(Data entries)
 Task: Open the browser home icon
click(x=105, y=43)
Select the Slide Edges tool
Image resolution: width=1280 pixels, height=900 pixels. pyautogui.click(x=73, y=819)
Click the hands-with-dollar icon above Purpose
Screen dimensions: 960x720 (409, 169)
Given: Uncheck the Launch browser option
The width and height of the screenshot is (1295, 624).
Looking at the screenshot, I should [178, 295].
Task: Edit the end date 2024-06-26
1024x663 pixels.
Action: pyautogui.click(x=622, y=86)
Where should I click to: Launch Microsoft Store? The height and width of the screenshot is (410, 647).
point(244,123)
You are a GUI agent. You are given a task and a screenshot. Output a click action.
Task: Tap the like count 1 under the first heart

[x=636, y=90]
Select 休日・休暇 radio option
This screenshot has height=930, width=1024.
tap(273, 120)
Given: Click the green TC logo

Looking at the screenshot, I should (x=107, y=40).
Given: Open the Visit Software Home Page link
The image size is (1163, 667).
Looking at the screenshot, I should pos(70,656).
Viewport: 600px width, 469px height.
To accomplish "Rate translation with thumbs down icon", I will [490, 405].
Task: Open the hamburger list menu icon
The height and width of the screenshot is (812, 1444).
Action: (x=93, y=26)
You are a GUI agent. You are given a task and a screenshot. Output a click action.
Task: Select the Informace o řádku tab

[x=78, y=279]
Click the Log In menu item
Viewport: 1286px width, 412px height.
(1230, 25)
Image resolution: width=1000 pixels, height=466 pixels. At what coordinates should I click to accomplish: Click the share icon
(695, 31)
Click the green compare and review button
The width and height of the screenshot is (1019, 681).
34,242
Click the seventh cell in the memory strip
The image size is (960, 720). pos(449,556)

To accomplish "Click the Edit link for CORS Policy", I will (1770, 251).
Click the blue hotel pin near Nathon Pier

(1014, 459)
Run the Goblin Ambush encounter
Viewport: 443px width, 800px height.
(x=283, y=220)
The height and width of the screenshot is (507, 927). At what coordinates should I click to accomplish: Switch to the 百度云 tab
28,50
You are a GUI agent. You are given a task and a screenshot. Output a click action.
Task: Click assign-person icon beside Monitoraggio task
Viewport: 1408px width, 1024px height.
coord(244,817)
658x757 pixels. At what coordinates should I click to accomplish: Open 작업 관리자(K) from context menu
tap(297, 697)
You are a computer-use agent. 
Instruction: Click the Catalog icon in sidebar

WHAT NEEDS TO BE DONE: Your response must contain all of the records, copied exactly.

SOLUTION BELOW:
 Task: Open the browser home icon
click(x=105, y=43)
Select the Slide Edges tool
Image resolution: width=1280 pixels, height=900 pixels. pyautogui.click(x=73, y=819)
Click the hands-with-dollar icon above Purpose
Screen dimensions: 960x720 (409, 169)
Given: Uncheck the Launch browser option
The width and height of the screenshot is (1295, 624).
Looking at the screenshot, I should [178, 295].
Task: Edit the end date 2024-06-26
1024x663 pixels.
Action: pyautogui.click(x=622, y=86)
Where should I click to: Launch Microsoft Store? The height and width of the screenshot is (410, 647).
point(244,123)
You are a GUI agent. You are given a task and a screenshot. Output a click action.
Task: Tap the like count 1 under the first heart

[x=636, y=90]
Select 休日・休暇 radio option
This screenshot has height=930, width=1024.
tap(273, 120)
Given: Click the green TC logo

Looking at the screenshot, I should (x=107, y=40).
Given: Open the Visit Software Home Page link
The image size is (1163, 667).
Looking at the screenshot, I should pos(70,656).
Viewport: 600px width, 469px height.
To accomplish "Rate translation with thumbs down icon", I will [490, 405].
Task: Open the hamburger list menu icon
The height and width of the screenshot is (812, 1444).
Action: (x=93, y=26)
You are a GUI agent. You are given a task and a screenshot. Output a click action.
Task: Select the Informace o řádku tab

[x=78, y=279]
Click the Log In menu item
Viewport: 1286px width, 412px height.
(1230, 25)
Image resolution: width=1000 pixels, height=466 pixels. At what coordinates should I click to accomplish: Click the share icon
(695, 31)
Click the green compare and review button
The width and height of the screenshot is (1019, 681).
34,242
Click the seventh cell in the memory strip
The image size is (960, 720). pos(449,556)

To accomplish "Click the Edit link for CORS Policy", I will (1770, 251).
Click the blue hotel pin near Nathon Pier

(1014, 459)
Run the Goblin Ambush encounter
Viewport: 443px width, 800px height.
(x=283, y=220)
The height and width of the screenshot is (507, 927). At what coordinates should I click to accomplish: Switch to the 百度云 tab
28,50
You are a GUI agent. You are given a task and a screenshot. Output a click action.
Task: Click assign-person icon beside Monitoraggio task
Viewport: 1408px width, 1024px height.
coord(244,817)
658x757 pixels. At what coordinates should I click to accomplish: Open 작업 관리자(K) from context menu
tap(297, 697)
You are a computer-use agent. 
Instruction: Click the Catalog icon in sidebar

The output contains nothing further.